What is the best advice you ever received?

by | Aug 6, 2013 | Uncategorized | 2 comments

I just read that Bill Clinton said the best advice he ever received came from Nelson Mandela.: Focus on the future, not on unpleasant parts of the past. I like that — if Nelson Mandela can let the past go after all that he went through in prison, I can lean that way also. The story about Clinton made me wonder: What was the best advice I ever received? It is hard to judge, but one bit of advice comes to mind. A high school math teacher, Mr. Nolan, told me one day in class to “shoot for the top.” I did not take that advice in high school, where I hardly tried, but I put a lot of effort into my education and work after high school. At one point I spent 70 hours a week, month after month, studying in law school. I still work hard, except when I goof off. Runner up for best advice given to me goes to my law school classmate Sue Stearns’ telling me to “loosen up” (I did, once i stopped studying 70 hours a week!).
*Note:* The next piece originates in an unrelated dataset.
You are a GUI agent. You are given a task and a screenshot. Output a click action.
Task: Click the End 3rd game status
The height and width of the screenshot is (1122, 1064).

People love to give advice, I suppose because it gives a person a sense of control and helps fulfill the desire to help others. Receiving advice is less fun than giving it, to the extent that we experience the advice as criticism or pressure. Still, good advice can have great value.

What is the best advice you ever received? Who gave it to you?

John Malouff, PhD, JD
Assoc Prof of Psychology

2 Comments

  1. Hi John
    I’m still trying to figure out the consistent advice I got from every primary school teacher, “Michael should look before he leaps” … I’m sure it is potentially valuable, and may have been for some decades … I was a good student, good athlete … if only I knew what it meant … personally, I’ve always liked the mantrum of Stanford’s finest, Ram Dass, Be Here Now .. haven’t read the book, but still love the bumper sticker, and the advice seems to resonate with me ..

  2. Hi MS. Ah yes, live in the moment. I do that often. Famous psychologist Philip Zimbardo wrote a great book on the different time perspectives (e.g., looking backward, forward, or at the present) that people take and the results of taking any one of these too much: The Time Paradox: The New Psychology of Time That Will Change Your Life.